Over the past week, Ozon has strengthened the operational contour for sellers — through a contract, warehouse scenarios and issue analytics. Such changes rarely sound loud, but they are the ones that shape the bottom line in terms of margin and risk.
The changes in the contract (from March 18, 2026) are primarily the rules of the marketplace's actions in the warehouse and in logistics. In controversial situations involving prohibited goods, documents, disposal and processing, it is the contract that determines what the site does and what consequences remain with the seller. For a business, this is a direct financial risk: an error in the assortment or documents may not cost a fine “on paper”, but the inability to return the goods, the loss of a batch, or the cost of correcting the situation.

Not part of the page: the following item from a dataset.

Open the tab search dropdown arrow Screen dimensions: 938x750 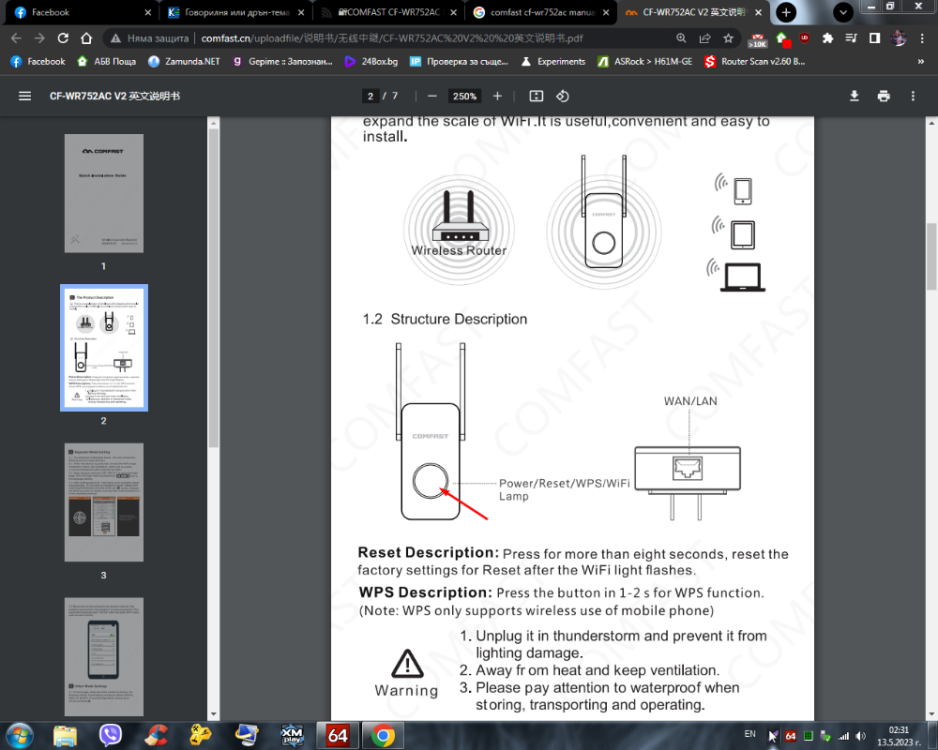click(x=843, y=12)
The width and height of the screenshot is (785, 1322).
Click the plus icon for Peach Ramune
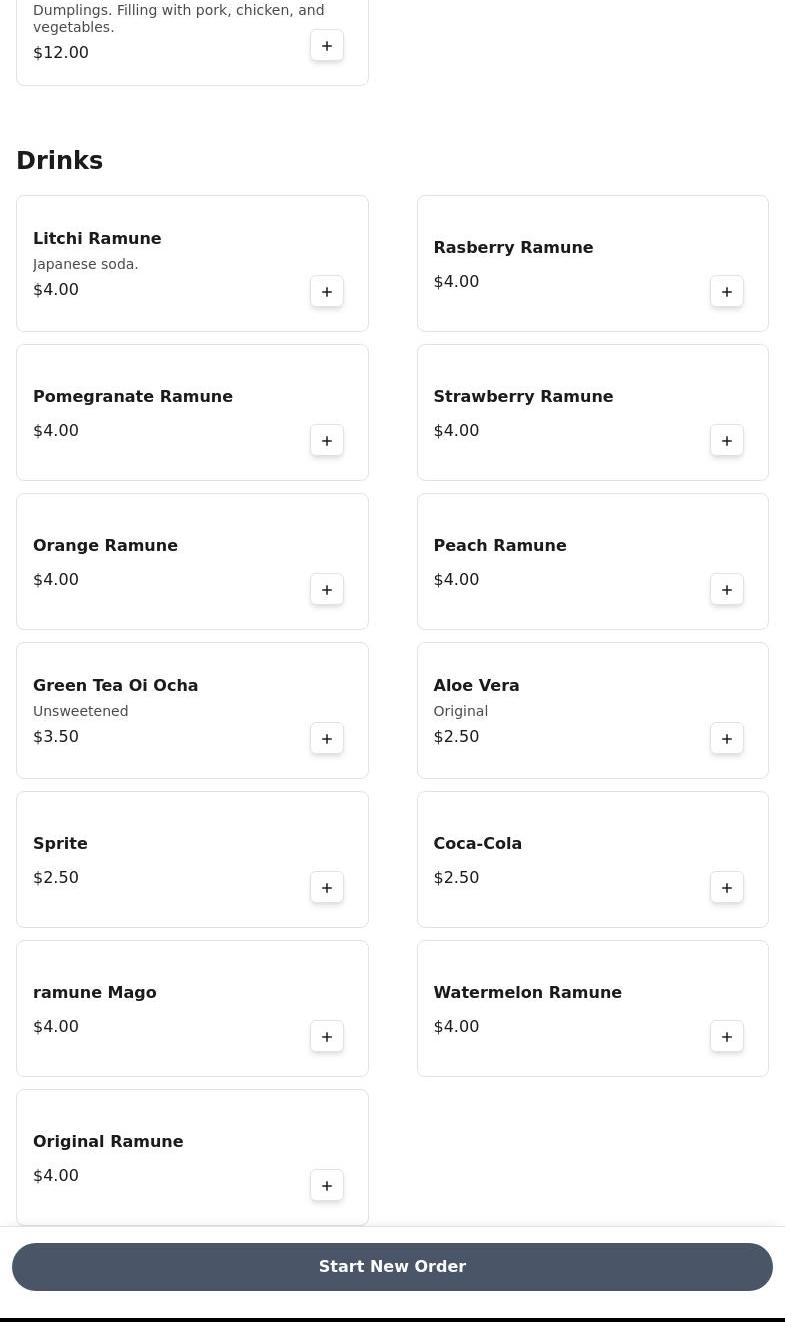727,590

The practical conclusion here is simple: contractual updates should be read as a risk guide. For at least a week after the change, you should do three things: check the assortment for restrictions, update the checklist for the warehouse/fulfillment, and appoint a responsible person who monitors contractual changes. This is not marketing, this is OS security.
Repackaging and logistics are a separate area that hits the cost. If part of the operations is transferred to the marketplace warehouse and the cost of processing changes, the seller's SKU math changes.: which is more profitable — to repackage yourself or lay the processing on the warehouse side. It is important that repackaging often “pops up” not as a separate article in your head, but as a series of deductions and changes in reporting. Therefore, it should not be left unchecked.
What should be done: identify the categories and products that are more likely to be repackaged, look at the reflection in reporting and deductions, then recalculate the economics of key SKUs, taking into account the actual cost of operations. This helps to avoid the classic situation: sales are there, turnover is growing, and profits are disappearing imperceptibly.
Ozon has improved the "What affects the place in search" tool by adding more promotion data in the pay-per-click and pay-per-order models. The practical value here is in the diagnosis: the seller understands more quickly why the card falls in the issue, and can distinguish between two reasons — the “card problem“ and the ”advertising problem". This speeds up decisions: where to refine the content, where to change the price/ availability, and where to adjust the campaign.
A working scenario for the week: select 5-10 key cards, look at the factors that are pulling the position down, plan changes for one or two factors (not all at once), then record the result for conversions and sales.
Additionally, product collections and merchandising are mentioned in the week's updates. For those who use collections as a sales tool, the changes are important because they affect the manageability of the showcase and the budget if some of the functions are linked to subscriptions or access levels. The rule is the same here: evaluate a function through economics — whether it provides an increase in turnover and margin that covers the cost of access and the time of the team.
The outcome of the week for Ozon can be formulated as “three points of control.” A contract is a risk regulation. Repackaging is the cost. A search is a diagnosis of the causes of a drawdown. If you keep these three zones in order, the seller is less dependent on surprises and returns profit control faster.